“Blessings on you all.” The crowd overflowed downstairs from the sala, onto the patio, and scattered on the garden paths. “Gather around here.” Romo tried to call everyone to order.
Mama sat with the celebrated boy on her lap. Papa stood behind her, puffing out his chest and holding in his stomach in his uniform. The girls stood on either side of their papa. Both girls looked grown up in their mother’s old gowns.
“You’ve gained a son, but you seem to have lost a daughter, señor Ortega.” There was an awkward moment when Dolores’s absence was noted.
“Oh yes,” Papa said. “She studies in Laredo. We are all proud of her.” The crowd nodded and murmured.
“The family is a precious gift and we are here to bless the youngest heir to the Ortega legacy, Carlos Antonio Ortega.” Everyone gathered responded with cheers, and the ladies genuflected their blessings. Alicia and Clara were pushed aside as the guests rushed forward around Mama and young Carlos. The sisters noticed some women get one peek at Carlos’s blue eyes and whisper behind their fans. The girls could not help but overhear their papa’s conversation.
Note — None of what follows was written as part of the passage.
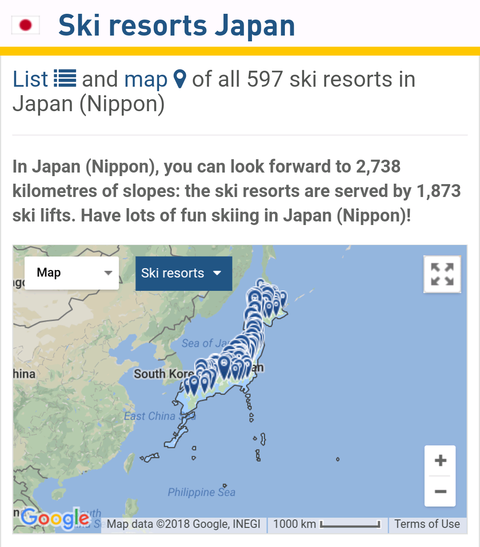Viewport: 480px width, 547px height.
Task: Toggle fullscreen map view
Action: (x=442, y=274)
“You are right. A man’s daughters will marry and leave home, but a boy will inherit the land and carry on his name.” He lifted his glass. “To my son!”
“A son!” The room erupted in a spontaneous toast.
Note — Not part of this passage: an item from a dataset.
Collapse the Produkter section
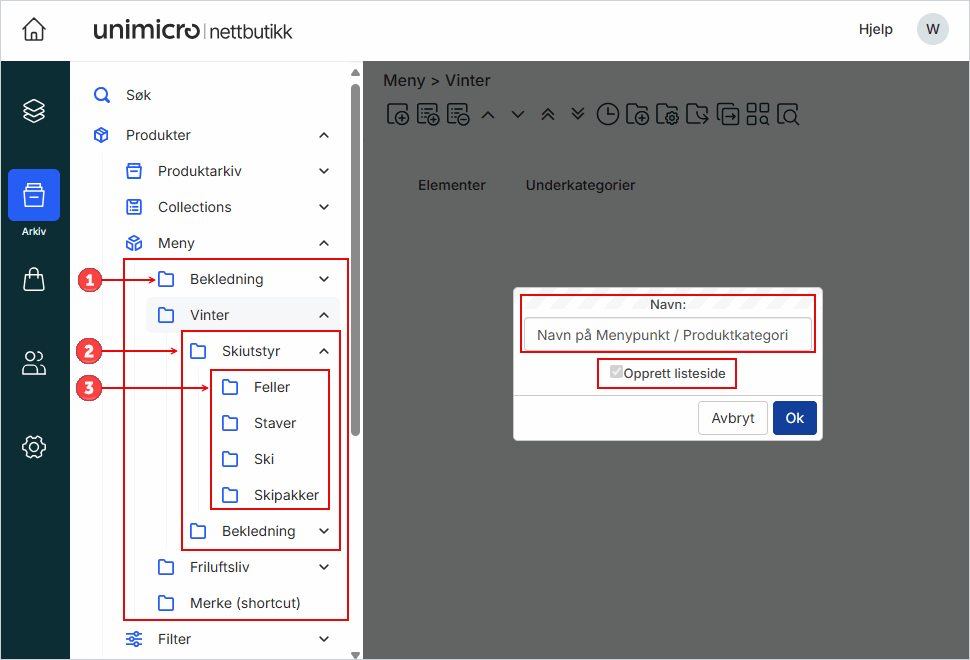This screenshot has height=660, width=970. coord(323,135)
“This is the reason we are here today to celebrate,” Padre Romo said. “There is no substitute for a son.”
“Are we done here?” Alicia did not join in the toast. Her brother took all the time and energy of the household. To hear Papa brag about him and expect her to disappear infuriated her. She excused herself to the patio. Mama handed the baby to the nursemaid and followed.
“How far away are Laredo and Monterey? How soon can I get there?” Alicia glanced at her Mama, then looked up at the night sky, recalling Manuel’s description of the stars in Orion’s belt.
“What are you saying? You’ll always be here with us.” Mama brushed her skirts and nodded to guests passing by. “Carlos will need a teacher. You remember when your big sister, Dolores, taught you?”
“He won’t need a tutor. Everyone says he’s the smartest boy they’ve ever seen.” She imitated the pompous tone Papa used when he spoke about his son. She could not bear to think of being his tutor. Ever since her bleeding began, angry feelings crept up in her. Once, she loved the rancho. Lately she dreamed of travel and a new life far away.